Rafael Nadal and Roger Federer have made a joint donation of 250,000 Australian dollars to the bushfire relief fund.
World number one Nadal announced the decision while taking part in the star-studded Rally4Relief event, which also included the likes of Novak Djokovic and Serena Williams.
"Talking with Roger we decided to give 250,000 Australian dollars to the fire relief together," Nadal said when he was addressing the crowd.
"Hopefully that keeps inspiring the people to support this terrible disaster we are going through and helps to recover all the things that we need."
Players have announced a range of ways to support the bushfire relief efforts ever since Nick Kyrgios declared he would pay $200 for every ace he hits during the Australian summer, as well as calling on Tennis Australia to organise Wednesday's event.
Nadal, Federer and the other players involved took part in a series of matches and challenges while wearing a microphone to entertain the Melbourne crowd.
Stefanos Tsitsipas, Alexander Zverev, Dominic Thiem, Naomi Osaka, Caroline Wozniacki, Coco Gauff and Petra Kvitova all took part.
Williams donated all of her Auckland Open winner's earnings and each of the dresses she had worn during the tournament after her victory in New Zealand last week, while Djokovic has also made a contribution.
The event came after Australian Open organisers imposed a two-hour delay on the start of qualifying matches due to the "very poor" air quality.
Bushfires across Australia have resulted in the deaths of at least 28 people, while an estimated 10 million hectares of land has been burned since July 1.

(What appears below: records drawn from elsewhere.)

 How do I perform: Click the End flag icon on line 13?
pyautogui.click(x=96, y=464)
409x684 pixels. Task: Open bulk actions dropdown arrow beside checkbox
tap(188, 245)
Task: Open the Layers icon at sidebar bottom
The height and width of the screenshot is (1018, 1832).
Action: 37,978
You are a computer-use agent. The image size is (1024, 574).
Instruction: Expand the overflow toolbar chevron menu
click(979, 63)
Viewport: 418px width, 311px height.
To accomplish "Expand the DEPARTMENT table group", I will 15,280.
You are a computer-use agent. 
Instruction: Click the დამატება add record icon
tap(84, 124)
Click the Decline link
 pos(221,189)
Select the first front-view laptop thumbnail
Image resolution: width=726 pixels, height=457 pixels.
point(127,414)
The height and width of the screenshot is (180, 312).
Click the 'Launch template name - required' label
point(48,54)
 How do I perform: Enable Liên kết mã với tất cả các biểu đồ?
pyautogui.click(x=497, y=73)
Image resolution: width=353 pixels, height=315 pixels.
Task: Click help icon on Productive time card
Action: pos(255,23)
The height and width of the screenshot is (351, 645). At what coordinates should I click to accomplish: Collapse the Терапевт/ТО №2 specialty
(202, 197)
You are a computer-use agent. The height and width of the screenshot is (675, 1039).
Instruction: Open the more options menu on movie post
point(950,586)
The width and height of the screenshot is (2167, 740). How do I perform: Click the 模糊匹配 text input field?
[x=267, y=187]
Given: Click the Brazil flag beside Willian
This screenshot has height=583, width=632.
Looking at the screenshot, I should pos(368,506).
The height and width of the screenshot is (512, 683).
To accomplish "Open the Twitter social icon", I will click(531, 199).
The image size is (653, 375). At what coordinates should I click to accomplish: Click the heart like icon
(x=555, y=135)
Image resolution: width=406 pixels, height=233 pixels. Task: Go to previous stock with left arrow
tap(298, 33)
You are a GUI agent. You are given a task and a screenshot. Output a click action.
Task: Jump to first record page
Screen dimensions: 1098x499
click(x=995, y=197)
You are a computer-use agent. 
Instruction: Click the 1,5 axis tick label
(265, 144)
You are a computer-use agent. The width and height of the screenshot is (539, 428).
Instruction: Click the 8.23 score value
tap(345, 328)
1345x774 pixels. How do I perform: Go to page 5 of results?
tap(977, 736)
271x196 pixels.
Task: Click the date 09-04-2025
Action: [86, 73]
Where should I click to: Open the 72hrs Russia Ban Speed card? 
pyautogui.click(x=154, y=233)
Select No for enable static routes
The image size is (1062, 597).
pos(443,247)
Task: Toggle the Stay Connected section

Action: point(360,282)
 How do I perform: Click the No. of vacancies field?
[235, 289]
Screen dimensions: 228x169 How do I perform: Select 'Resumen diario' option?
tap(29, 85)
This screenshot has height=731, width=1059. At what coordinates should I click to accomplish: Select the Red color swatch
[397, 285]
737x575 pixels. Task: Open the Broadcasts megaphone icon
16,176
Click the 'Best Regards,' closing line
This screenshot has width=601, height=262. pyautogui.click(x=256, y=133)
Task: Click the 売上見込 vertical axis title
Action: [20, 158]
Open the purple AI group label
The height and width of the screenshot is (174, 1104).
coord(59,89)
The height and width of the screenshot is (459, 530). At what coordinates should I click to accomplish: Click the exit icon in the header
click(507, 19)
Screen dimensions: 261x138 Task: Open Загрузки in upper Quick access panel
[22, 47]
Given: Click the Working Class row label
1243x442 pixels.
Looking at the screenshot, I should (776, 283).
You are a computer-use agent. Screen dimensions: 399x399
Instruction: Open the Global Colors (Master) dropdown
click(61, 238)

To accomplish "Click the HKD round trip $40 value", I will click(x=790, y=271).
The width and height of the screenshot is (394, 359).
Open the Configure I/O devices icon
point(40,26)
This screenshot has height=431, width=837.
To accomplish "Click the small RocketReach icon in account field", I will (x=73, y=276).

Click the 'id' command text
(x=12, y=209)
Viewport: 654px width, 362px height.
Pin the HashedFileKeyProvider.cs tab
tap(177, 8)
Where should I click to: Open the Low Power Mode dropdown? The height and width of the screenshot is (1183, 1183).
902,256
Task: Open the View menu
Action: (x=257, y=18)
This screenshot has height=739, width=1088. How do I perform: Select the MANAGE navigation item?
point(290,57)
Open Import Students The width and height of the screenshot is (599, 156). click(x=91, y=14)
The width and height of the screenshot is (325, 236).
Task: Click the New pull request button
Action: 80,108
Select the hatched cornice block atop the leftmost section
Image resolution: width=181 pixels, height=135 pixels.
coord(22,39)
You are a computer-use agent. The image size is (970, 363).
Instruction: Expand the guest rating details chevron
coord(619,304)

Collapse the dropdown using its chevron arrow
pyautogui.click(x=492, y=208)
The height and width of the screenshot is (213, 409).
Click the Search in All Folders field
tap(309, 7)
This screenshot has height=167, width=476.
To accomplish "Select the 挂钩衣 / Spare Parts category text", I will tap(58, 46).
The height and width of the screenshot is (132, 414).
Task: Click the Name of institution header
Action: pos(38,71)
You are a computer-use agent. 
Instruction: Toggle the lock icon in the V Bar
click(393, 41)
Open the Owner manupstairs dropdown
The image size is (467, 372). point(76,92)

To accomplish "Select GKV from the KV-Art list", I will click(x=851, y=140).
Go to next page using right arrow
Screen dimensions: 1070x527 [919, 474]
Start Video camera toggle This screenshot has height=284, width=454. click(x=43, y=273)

The Rally4Relief helped the overall fund reach just under $5million
Federer said: "Incredible number, so much needed, hope it keeps going. The Australian Open is only just around the corner now and hopefully much more money will come together. This was definitely an incredible kick off.
"This country all comes together for other people and that is a true inspiration for other countries around the world who are watching this now."